Qualcomm makes flagship Snapdragon chip a bit better
US mobile chip giant Qualcomm has further complicated its new Snapdragon naming scheme by throwing a ‘plus’ into the equation.
May 23, 2022
US mobile chip giant Qualcomm has further complicated its new Snapdragon naming scheme by throwing a ‘plus’ into the equation.
It has only been six months since Qualcomm unveiled the fruit of its product marketing department’s labours. The new cunning plan involved ditching the old three-number Snapdragon naming scheme in favour of a single number – 8 – followed by ‘Gen 1’. We inferred the next one would be ‘Gen 2’ and so on, in reference to successive generations of the Snapdragon 8 platform, but how naïve we were.
Instead, Qualcomm’s latest flagship mobile chip is called the ‘Snapdragon 8+ Gen 1’. Presumably the improvements offered are considered insufficient to justify a whole new generation, which is fair enough, but it does feel like the clever new naming scheme has faltered at its first test.
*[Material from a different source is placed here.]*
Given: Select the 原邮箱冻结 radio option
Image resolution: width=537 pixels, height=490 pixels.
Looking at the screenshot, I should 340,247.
You can see those claimed improvements below.
According to chip specialist site AnandTech the substantial change is a foundry shift from Samsung to market leader TSMC. This seems to have offered such a significant set of improvements that you have to wonder why it hadn’t happened sooner but there are presumably good reasons. Maybe TSMC has only recently established such an advantage over Samsung.
Qualcomm’s other major announcement is the application of the new naming scheme to the next tier of chips down the price/performance stack. Here the naming scheme is nice and coherent, with the introduction of the Snapdragon 7 Gen 1 family. These descending numbers will presumably continue as you go further down the stack.
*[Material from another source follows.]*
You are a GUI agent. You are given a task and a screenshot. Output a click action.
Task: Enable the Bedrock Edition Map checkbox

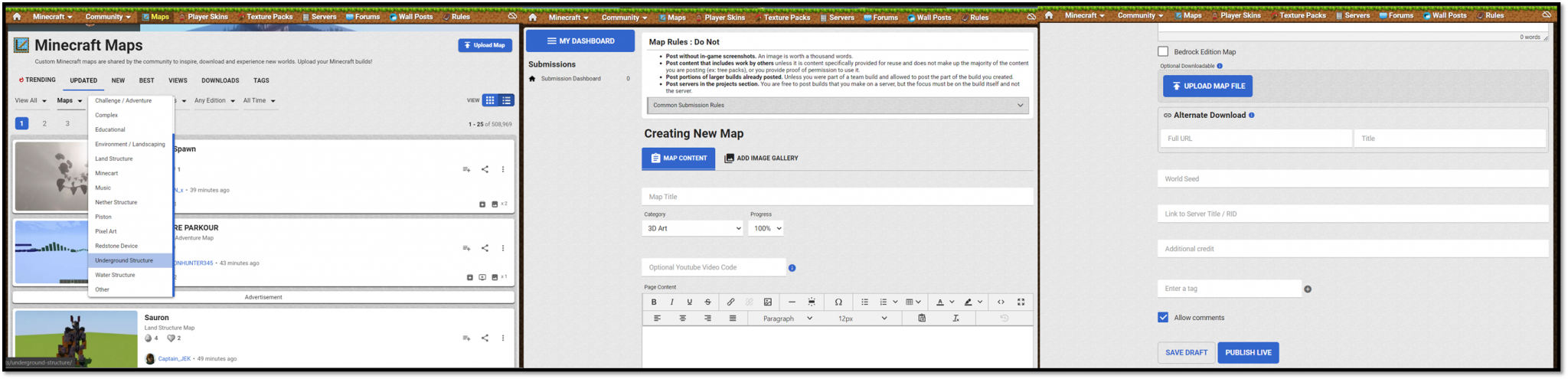coord(1163,51)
“In the mobile segment, our primary focus is to deliver new, groundbreaking features and technologies to the industry, and for our customers’ flagship devices,” said Christopher Patrick, GM of mobile handsets at Qualcomm. We implement these features first in our Snapdragon 8-series and then waterfall them down our mobile roadmap. The new Snapdragon 8+ and 7 Gen 1 both deliver breakthrough user experiences in their respective tiers.”
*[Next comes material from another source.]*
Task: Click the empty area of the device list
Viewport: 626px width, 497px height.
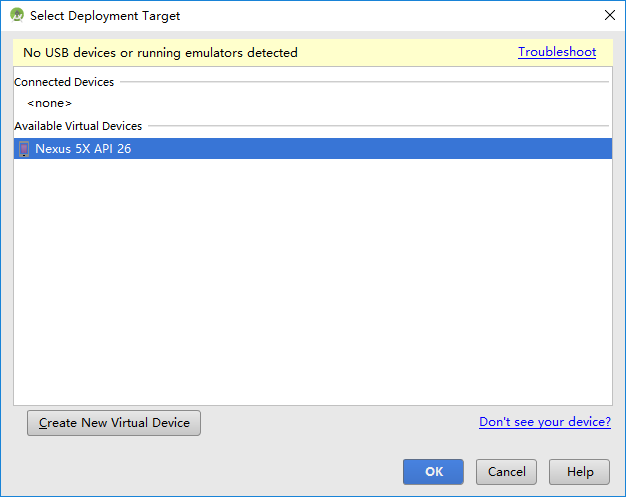Action: [313, 281]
Arguably the most intense competition in the mobile chip space tales place in the lower smartphone tiers, with the likes of MediaTek competing more evenly with Qualcomm there. You can buy a perfectly decent smartphone for £200-300 these days and most people don’t need super-high performance from their digital Swiss Army knives. Having said that, the reflected glory of having the performance leader (among third party chips) has always served it well, which explains why it’s bothering us with all this ‘plus’ business.